Minder vogels in gebieden met veel landbouwgif

In landbouwgebieden met hogere concentraties van het veel gebruikte bestrijdingsmiddel imidacloprid in het slootwater neemt de vogelstand veel sneller af dan in andere gebieden. Dat concluderen Nederlandse onderzoekers in een artikel in het wetenschappelijke tijdschrift Nature.

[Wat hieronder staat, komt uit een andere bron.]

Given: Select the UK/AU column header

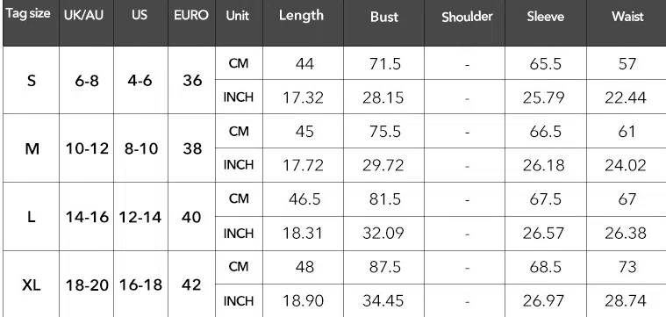Looking at the screenshot, I should click(x=84, y=15).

De onderzoekers van de Radboud Universiteit en Sovon Vogelonderzoek richtten zich vooral op insectenetende vogels zoals de veldleeuwerik en de boerenzwaluw. Hoe hoger de concentratie imidacloprid in het slootwater, hoe sneller de vogelstand afneemt. In gebieden waar 20 nanogram van het landbouwgif per liter oppervlaktewater werd gevonden nam de hoeveelheid vogels jaarlijks met 3,5 procent af.

De onderzoekers concluderen dat het effect van zogenoemde neonicotinoïden, een type landbouwgif, nog groter is dan tot nu toe werd aangenomen. Dit type gif is al omstreden omdat het in verband wordt gebracht met bijensterfte. "Bij toekomstige wetgeving moet rekening worden gehouden met de mogelijkheid dat de effecten van neonicotinoïden zich opstapelen", schrijven de onderzoekers.

Vogelbescherming Nederland reageert geschrokken en roept de overheid op het middel imidacloprid direct te verbieden. Ook zouden andere neonicotinoïden uit voorzorg moeten worden verboden totdat uit onderzoek blijkt dat er geen risico's aan kleven.

De Vogelbescherming wijst erop dat de populatie van vogelsoorten die op boerenland leven sinds de jaren zestig al met zestig procent is afgenomen. "Door de steeds intensievere landbouw is er nauwelijks voedsel in de vorm van insecten en weinig plek om te schuilen en te broeden."

Ook zou uitvoeriger onderzoek moeten worden gedaan voordat een nieuw middel wordt toegelaten. "De eerste signalen van schadelijke gevolgen komen vaak pas aan het licht als het middel langere tijd is toegepast. Zo wordt imidacloprid al ruim vijftien jaar in Nederland toegepast."